Task description: Give all of the records again precisely, excluding whatever pictures they contain.

Given entries:
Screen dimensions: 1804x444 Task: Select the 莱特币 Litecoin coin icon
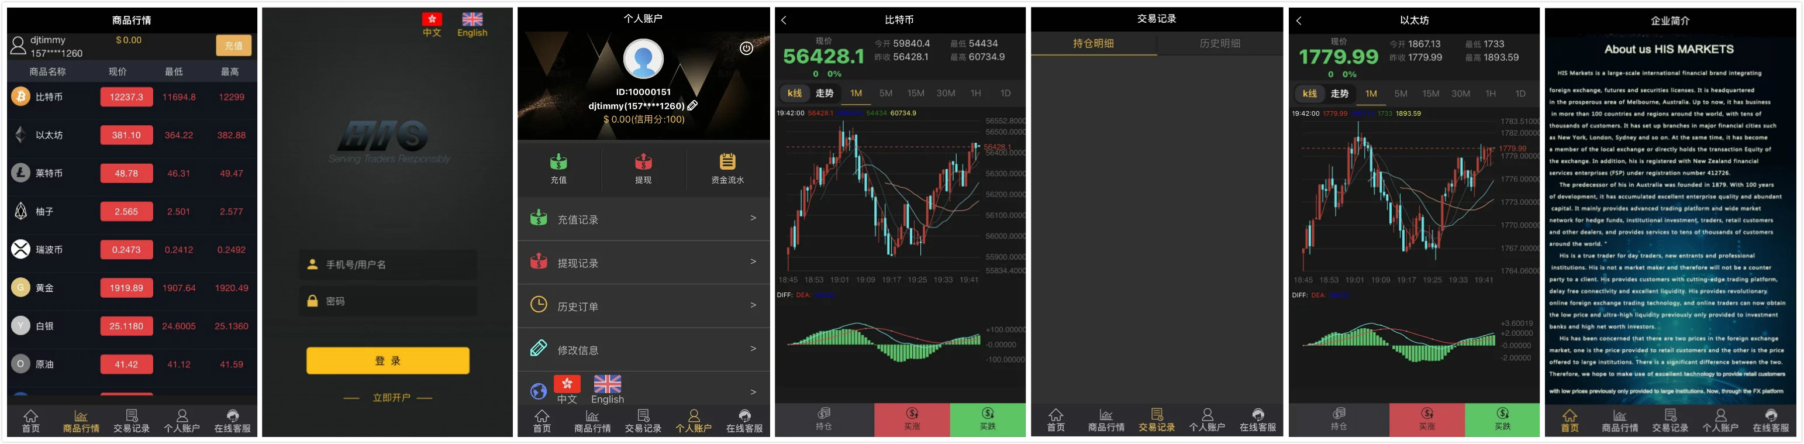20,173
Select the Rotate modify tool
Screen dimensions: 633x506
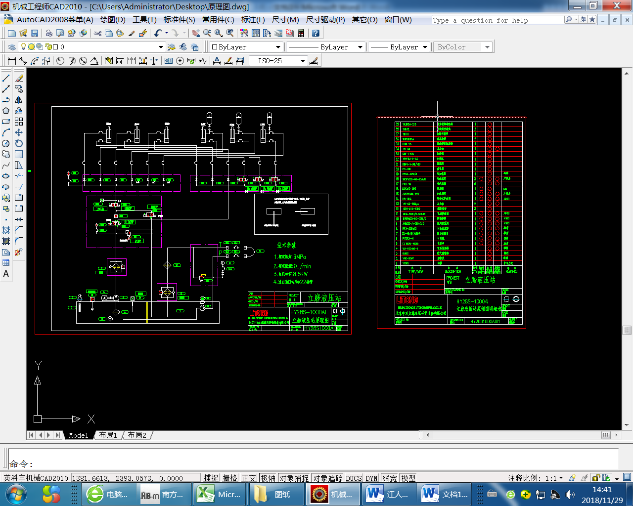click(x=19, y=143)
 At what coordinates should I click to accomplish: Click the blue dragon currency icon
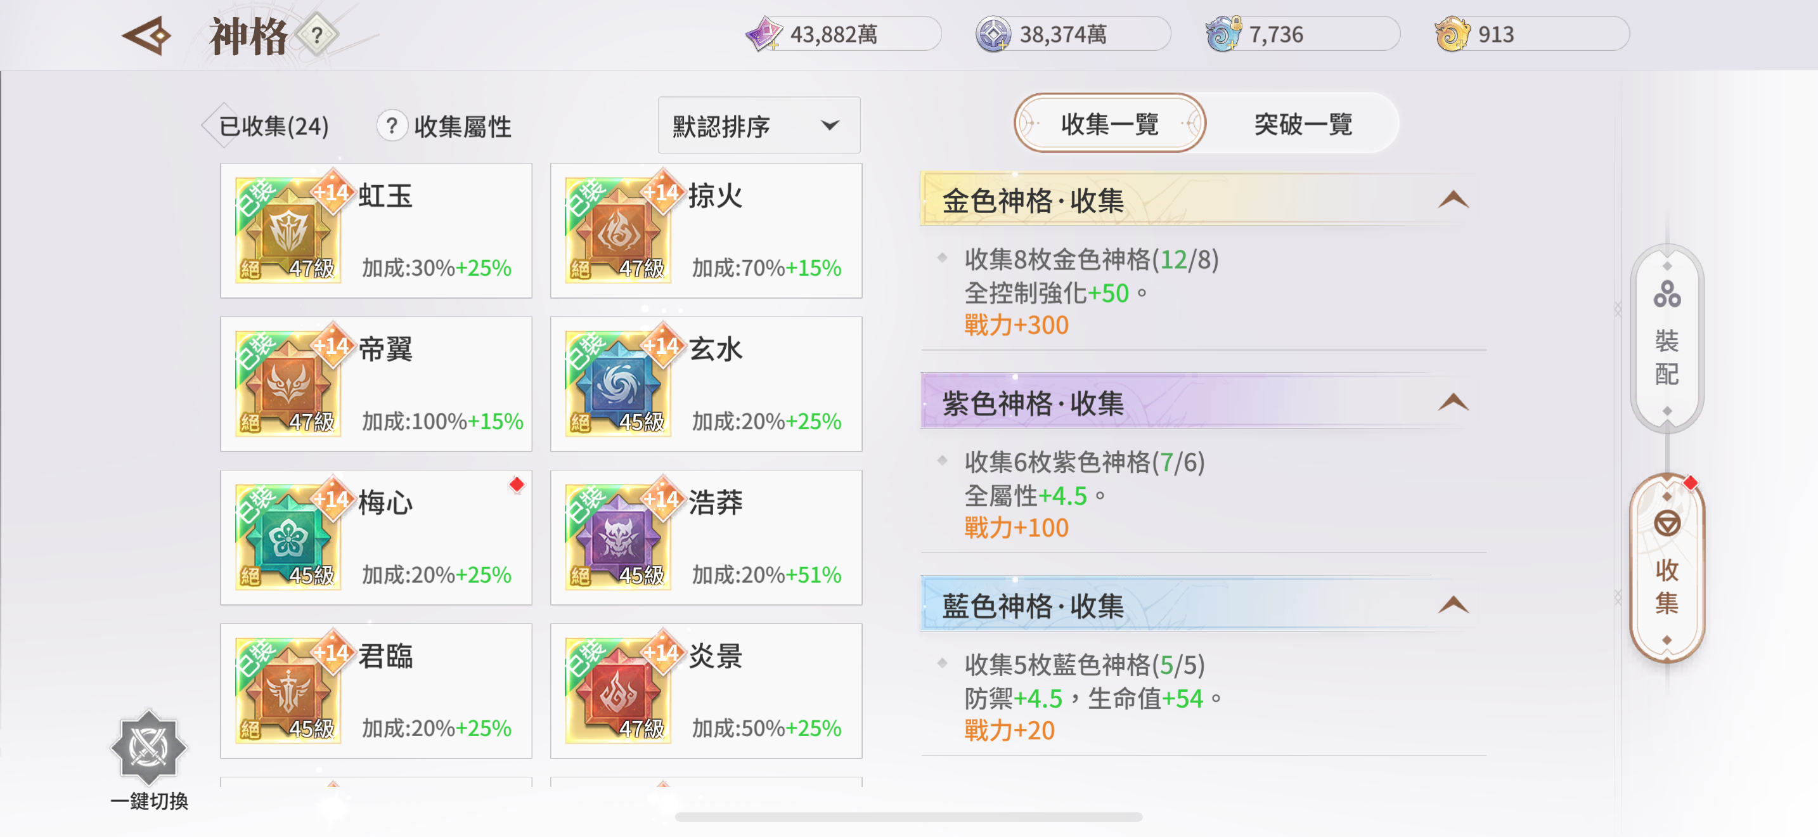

Result for this exercise:
Screen dimensions: 1804x444 Task: Select the 莱特币 Litecoin coin icon
20,173
Select the Rotate modify tool
Screen dimensions: 633x506
click(x=19, y=143)
 At what coordinates should I click to accomplish: Click the blue dragon currency icon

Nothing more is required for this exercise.